Saya istirahat sih memang, secara badan. Saya leyeh – leyeh rebahan, tapi tangan dan mata saya bekerja. Scrolling dan membaca apa yang ada di media sosial. Lha ya jelas saja, wong waktu istirahat bukannya dipakai benar – benar untuk istirahat malah dipakai untuk membaca opini orang lain yang malah memancing emosi dan membuat energi makin tersedot. Membaca timeline itu melelahkan lho buat saya karena bisa menyedot energi dan membuat labil emosi hasilnya saya kurang produktif dalam berkegiatan di dunia nyata. Ini yang saya bilang kalau saya belum mampu mengontrol malah dikontrol oleh media sosial. Kalau pakar mengibaratkan seperti slot machine. Secara sadar saya scroll – scroll terus ingin tahu apa yang terbaru. Mungkin saya sudah dalam fase kecanduan. Lelah ternyata.
- TIDUR TERGANGGU
Tahun lalu, kualitas tidur jadi terganggu. Saya orangnya gampang tidur dan juga gampang terbangun. Biasanya dalam keadaan normal, kalau terbangun tengah malam, saya bisa kembali tidur dengan gampang. Nah, tahun lalu beda. Karena hubungan saya yang semakin erat dengan twitter, membuat saya seperti tidak terpisahkan bahkan oleh jam tidur. Kalau terbangun tengah malam, saya ambil Hp lalu buka twitter (atau kadang FB). Penasaran apa sih yang terjadi sekarang. Berita apa sih yang lagi “seru” di Indonesia. Akhirnya saya jadi terhanyut dan tidak sadar sudah menghabiskan sekian menit di sana lalu menjadi susah untuk kembali tidur yang membuat kualitas tidur saya tidak bagus. Terbangun pagi, yang dilakukan pertama ya ngecek media sosial. Jadi tidur saya tahun lalu tidak benar – benar nyenyak karena ada hubungannya dengan pikiran saya selalu pada twitter. Setiap bangun, saya merasa kelelahan karena jam tidur jadi berantakan dan tidur tidak nyenyak. Walhasil menjalani hari juga dengan kelelahan. Begitu saja terulang setiap harinya. Tidur saya seperti tidak berkualitas.

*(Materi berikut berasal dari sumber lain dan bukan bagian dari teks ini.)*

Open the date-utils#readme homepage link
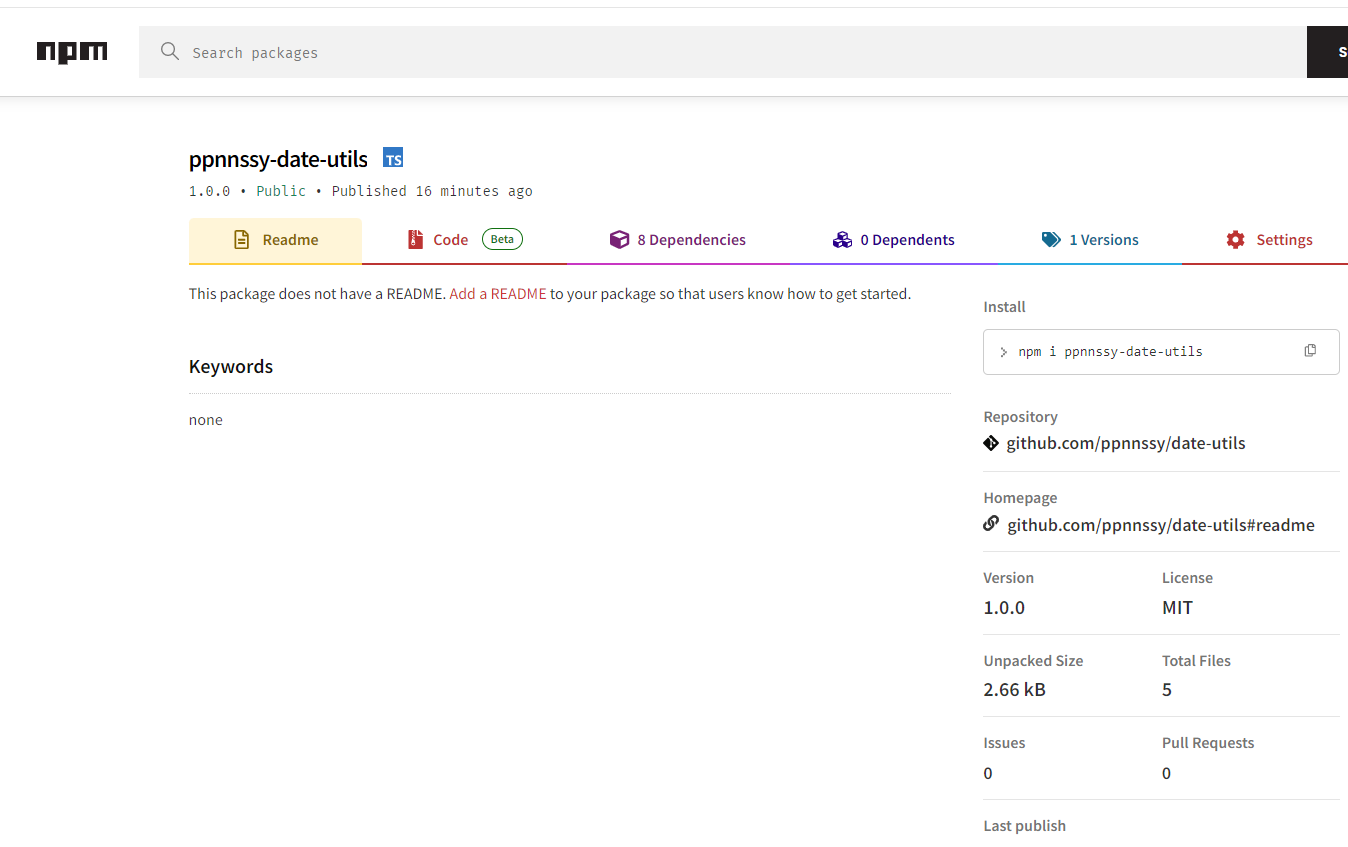This screenshot has height=847, width=1348. coord(1160,525)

- INTERAKSI YANG MENYENANGKAN SEKALIGUS MEMBUAT TERLENA
Interaksi di FB dan Twitter, sangat menyenangkan buat saya. Di sana, saya menemukan banyak informasi yang bermanfaat dari mereka yang punya minat yang sama, misalkan : baking, masak, jalan – jalan atau informasi lainnya. Saya mempunyai banyak kenalan baru dan yang mengejutkan, dalam setahun kemaren jumlah follower di twitter bertambah secara pesat. Kalau tidak salah ingat hampir mencapai 2000. Ya jumlah segitu mungkin masih kategori sedikit buat mereka yang memang menekuni media sosial secara serius. Tapi buat saya yang tidak terlalu sering mengunggah dalam sehari, tidak mengerti juga mereka follow saya karena apa.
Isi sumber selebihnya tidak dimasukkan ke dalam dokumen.